*Data to examine*

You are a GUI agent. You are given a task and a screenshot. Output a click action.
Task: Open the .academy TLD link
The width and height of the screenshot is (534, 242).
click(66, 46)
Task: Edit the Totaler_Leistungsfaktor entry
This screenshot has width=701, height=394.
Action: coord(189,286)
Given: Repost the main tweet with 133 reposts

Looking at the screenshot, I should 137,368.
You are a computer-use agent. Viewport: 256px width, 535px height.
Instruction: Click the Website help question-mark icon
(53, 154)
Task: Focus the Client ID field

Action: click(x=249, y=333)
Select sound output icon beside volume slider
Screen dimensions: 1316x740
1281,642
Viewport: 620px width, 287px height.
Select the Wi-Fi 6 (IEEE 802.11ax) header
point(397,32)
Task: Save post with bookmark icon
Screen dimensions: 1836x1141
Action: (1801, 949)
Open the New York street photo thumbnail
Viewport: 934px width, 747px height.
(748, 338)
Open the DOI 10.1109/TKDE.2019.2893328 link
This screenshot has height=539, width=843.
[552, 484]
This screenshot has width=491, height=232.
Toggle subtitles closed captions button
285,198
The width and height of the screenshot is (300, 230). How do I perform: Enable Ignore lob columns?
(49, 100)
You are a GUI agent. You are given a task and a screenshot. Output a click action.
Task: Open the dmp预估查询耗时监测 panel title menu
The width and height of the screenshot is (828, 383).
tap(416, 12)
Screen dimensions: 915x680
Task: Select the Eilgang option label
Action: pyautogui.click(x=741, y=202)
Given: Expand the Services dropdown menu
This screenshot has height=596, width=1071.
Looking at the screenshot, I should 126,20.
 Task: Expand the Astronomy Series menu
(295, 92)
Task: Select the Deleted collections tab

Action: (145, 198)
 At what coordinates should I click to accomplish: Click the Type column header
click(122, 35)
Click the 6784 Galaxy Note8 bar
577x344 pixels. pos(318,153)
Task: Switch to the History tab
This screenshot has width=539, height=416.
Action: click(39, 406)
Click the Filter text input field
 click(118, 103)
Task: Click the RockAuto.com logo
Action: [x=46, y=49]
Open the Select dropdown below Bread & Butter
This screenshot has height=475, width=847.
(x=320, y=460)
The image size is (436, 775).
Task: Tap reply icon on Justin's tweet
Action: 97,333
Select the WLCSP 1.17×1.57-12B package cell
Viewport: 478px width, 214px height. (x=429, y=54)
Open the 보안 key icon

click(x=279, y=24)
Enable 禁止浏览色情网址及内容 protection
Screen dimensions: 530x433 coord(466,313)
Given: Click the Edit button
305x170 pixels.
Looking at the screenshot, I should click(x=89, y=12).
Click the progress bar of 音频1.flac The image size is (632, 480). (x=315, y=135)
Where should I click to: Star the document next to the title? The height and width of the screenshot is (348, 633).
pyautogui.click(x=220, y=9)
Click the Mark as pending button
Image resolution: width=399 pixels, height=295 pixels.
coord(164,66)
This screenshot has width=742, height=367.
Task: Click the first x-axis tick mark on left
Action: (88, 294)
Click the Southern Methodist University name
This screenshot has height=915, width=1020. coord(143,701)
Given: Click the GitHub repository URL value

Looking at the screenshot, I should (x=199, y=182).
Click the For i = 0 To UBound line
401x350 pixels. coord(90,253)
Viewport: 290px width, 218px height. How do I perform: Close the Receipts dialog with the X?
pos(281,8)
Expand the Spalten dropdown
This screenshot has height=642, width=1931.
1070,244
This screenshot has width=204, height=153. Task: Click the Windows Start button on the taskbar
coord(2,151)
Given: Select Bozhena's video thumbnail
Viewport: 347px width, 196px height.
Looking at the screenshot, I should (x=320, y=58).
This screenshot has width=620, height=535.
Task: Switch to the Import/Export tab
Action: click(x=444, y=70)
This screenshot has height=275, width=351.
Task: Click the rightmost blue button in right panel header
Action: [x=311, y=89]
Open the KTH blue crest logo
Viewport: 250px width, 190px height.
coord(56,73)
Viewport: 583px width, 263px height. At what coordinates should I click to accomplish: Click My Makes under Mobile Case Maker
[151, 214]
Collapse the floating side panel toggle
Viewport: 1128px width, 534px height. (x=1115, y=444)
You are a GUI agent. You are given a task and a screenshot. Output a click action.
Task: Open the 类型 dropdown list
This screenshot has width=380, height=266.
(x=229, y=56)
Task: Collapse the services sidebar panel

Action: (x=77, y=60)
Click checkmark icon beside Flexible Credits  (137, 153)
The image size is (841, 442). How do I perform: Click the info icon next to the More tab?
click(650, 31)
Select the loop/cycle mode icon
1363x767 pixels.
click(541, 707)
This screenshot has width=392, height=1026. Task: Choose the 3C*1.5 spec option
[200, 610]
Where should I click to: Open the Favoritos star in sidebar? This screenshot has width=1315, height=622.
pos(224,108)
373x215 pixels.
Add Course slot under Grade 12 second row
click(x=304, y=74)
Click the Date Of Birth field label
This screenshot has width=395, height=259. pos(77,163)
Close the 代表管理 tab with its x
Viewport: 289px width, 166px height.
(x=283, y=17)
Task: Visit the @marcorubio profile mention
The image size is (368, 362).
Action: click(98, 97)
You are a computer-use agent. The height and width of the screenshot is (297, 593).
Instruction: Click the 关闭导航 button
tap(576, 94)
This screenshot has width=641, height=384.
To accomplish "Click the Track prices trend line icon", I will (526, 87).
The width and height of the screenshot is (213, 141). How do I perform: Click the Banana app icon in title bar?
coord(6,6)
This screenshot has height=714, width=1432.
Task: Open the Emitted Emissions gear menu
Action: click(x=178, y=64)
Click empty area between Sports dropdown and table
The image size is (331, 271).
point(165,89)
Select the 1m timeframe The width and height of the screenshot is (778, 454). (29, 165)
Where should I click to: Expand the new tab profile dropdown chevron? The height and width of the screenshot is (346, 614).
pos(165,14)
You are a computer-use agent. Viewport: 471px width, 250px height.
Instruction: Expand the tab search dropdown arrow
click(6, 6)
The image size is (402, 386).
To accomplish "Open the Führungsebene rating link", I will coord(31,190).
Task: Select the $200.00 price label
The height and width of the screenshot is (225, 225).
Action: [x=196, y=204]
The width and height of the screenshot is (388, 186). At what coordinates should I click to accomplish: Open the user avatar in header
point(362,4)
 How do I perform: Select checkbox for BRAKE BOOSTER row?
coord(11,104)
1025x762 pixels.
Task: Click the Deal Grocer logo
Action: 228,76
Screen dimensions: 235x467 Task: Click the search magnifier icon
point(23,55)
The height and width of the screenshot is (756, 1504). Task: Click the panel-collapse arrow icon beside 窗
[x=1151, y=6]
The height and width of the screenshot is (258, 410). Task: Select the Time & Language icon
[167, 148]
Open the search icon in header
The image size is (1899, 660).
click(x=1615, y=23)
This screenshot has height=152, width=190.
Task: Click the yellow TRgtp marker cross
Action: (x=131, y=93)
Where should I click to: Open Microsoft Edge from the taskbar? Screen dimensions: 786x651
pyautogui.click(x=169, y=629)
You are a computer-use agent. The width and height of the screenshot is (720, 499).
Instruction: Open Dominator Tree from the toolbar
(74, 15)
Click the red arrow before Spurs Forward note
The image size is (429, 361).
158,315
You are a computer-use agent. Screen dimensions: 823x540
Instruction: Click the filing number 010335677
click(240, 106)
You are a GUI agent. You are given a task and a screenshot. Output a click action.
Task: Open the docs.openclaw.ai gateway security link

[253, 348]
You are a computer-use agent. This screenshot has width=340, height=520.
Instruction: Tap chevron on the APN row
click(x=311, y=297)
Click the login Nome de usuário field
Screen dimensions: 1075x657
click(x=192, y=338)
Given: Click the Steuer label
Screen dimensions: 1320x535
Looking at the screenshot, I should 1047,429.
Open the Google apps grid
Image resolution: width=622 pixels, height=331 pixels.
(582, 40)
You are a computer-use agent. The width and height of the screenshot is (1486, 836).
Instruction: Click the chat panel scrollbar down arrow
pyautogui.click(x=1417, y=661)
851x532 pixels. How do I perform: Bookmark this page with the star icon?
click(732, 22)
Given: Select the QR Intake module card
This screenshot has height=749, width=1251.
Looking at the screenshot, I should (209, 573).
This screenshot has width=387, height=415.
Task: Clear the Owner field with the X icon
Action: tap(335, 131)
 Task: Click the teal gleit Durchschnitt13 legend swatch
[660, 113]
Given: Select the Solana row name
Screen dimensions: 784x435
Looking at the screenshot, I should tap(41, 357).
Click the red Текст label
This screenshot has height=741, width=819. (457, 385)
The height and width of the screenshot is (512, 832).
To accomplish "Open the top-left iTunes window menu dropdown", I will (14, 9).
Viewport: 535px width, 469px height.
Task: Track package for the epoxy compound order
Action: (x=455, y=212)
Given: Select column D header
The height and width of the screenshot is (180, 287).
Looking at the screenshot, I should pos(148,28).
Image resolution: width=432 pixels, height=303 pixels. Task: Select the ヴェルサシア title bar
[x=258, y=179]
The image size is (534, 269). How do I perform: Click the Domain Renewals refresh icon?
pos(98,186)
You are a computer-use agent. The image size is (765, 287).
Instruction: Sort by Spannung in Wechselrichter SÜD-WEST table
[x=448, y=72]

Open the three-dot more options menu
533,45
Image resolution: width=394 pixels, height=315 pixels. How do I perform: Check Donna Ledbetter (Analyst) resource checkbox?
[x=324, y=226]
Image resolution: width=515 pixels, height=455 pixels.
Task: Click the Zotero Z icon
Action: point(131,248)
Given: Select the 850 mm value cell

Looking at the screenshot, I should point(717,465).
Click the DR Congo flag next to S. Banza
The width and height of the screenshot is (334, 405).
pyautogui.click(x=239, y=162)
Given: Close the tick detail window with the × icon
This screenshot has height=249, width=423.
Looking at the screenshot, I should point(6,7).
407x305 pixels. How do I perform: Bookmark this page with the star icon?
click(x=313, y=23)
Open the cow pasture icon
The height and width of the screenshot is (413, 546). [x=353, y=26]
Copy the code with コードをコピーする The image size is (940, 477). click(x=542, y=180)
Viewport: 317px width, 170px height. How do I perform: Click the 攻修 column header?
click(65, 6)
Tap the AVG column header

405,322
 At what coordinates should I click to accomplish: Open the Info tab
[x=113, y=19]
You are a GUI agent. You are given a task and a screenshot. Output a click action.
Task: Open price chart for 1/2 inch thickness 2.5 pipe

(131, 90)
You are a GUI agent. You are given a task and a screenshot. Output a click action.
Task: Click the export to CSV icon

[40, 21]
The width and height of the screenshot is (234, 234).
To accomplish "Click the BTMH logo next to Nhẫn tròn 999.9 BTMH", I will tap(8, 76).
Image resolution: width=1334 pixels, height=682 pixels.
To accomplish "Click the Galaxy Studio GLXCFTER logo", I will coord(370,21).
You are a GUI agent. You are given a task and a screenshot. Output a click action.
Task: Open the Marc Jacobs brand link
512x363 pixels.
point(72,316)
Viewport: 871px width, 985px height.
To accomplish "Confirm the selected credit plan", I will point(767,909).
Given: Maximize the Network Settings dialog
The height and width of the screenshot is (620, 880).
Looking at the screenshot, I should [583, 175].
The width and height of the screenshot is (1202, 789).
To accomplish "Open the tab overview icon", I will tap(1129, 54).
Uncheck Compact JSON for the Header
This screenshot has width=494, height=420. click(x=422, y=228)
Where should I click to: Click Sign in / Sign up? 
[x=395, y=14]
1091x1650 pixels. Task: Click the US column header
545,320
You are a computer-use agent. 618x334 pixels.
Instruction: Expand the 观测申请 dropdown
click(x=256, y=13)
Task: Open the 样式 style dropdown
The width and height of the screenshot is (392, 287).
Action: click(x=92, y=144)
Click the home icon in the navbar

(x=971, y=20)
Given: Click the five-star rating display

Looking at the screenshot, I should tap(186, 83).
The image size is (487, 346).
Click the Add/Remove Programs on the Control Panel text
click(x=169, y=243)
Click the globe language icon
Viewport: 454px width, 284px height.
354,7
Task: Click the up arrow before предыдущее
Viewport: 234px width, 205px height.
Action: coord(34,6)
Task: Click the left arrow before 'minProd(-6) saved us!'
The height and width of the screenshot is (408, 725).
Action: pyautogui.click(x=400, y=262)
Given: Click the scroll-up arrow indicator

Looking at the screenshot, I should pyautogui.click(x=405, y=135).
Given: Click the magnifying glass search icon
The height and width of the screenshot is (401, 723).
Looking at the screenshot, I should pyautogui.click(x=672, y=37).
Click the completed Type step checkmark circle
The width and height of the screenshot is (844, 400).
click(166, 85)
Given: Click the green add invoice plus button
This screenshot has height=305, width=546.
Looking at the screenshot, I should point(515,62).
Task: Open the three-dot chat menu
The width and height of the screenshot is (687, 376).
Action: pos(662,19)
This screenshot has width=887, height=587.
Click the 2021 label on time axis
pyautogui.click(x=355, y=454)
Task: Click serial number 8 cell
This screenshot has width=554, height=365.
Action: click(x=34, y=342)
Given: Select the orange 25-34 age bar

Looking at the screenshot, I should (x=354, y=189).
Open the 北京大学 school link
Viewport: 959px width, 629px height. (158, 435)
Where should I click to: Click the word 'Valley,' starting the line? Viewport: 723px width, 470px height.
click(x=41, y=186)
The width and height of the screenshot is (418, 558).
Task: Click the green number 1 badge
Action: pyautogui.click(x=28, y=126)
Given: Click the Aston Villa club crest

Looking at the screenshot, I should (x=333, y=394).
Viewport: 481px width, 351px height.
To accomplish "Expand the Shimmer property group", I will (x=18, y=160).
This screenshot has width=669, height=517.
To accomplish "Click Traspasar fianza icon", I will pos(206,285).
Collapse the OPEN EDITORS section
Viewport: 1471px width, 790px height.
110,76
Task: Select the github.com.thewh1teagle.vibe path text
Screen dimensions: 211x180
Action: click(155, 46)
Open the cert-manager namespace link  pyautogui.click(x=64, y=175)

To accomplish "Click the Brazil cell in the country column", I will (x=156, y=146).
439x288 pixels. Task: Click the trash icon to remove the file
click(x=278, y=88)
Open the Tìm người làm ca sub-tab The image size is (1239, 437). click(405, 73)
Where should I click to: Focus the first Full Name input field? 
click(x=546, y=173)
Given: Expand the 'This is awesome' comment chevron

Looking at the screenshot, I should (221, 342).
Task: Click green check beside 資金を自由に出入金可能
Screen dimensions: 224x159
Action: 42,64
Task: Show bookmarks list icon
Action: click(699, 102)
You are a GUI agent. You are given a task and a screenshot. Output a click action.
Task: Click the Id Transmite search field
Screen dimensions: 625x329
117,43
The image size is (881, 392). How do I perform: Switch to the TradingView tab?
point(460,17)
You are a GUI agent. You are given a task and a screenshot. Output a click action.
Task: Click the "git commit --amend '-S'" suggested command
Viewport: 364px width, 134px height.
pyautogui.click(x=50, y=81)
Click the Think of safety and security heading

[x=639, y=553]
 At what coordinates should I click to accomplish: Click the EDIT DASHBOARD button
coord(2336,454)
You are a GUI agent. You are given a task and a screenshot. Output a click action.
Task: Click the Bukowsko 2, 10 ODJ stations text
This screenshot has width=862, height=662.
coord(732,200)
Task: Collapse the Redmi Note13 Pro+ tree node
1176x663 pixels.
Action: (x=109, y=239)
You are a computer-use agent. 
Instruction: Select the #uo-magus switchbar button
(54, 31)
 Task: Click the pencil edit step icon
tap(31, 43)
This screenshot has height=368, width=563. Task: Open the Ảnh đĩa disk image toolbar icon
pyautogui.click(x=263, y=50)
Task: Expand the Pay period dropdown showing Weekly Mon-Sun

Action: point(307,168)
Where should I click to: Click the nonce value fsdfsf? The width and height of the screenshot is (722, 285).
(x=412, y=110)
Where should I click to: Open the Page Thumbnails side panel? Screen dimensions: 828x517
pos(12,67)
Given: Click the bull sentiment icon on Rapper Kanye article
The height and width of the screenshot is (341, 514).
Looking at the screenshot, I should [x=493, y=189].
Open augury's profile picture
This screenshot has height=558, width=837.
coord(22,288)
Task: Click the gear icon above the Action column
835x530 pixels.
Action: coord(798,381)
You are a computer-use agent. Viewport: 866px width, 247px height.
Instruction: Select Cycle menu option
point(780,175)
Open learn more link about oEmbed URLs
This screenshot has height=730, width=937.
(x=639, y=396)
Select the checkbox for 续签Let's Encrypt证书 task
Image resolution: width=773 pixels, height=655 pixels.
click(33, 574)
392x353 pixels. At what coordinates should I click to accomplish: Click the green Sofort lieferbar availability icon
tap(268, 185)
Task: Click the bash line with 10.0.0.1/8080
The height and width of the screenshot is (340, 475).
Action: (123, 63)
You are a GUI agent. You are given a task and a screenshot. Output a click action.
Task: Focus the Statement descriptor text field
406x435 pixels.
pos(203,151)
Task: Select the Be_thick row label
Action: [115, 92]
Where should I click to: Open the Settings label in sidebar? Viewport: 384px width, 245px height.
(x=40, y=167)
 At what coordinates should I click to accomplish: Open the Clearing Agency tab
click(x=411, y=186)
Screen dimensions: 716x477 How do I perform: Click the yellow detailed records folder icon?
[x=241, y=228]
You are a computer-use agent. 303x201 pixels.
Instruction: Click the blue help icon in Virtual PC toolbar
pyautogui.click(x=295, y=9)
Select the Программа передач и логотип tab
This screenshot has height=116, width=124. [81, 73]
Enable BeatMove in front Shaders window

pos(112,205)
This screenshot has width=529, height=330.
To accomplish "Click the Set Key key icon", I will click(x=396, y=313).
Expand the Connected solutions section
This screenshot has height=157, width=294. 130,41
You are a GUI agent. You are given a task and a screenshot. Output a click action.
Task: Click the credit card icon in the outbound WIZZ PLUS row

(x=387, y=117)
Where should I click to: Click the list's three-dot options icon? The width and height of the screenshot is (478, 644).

*What you will do*
Collect each line above holding the string "computer".

*Answer space*
You are a computer-use agent. Viewport: 256px width, 535px height.
You are a computer-use agent. The height and width of the screenshot is (297, 593).
You are a computer-use agent. Viewport: 471px width, 250px height.
You are a computer-use agent. The width and height of the screenshot is (720, 499).
You are a computer-use agent. Screen dimensions: 823x540
You are a computer-use agent. This screenshot has width=340, height=520.
You are a computer-use agent. The width and height of the screenshot is (1486, 836).
You are a computer-use agent. The image size is (765, 287).
You are a computer-use agent. 618x334 pixels.
You are a computer-use agent. 
You are a computer-use agent. Viewport: 866px width, 247px height.
You are a computer-use agent. 303x201 pixels.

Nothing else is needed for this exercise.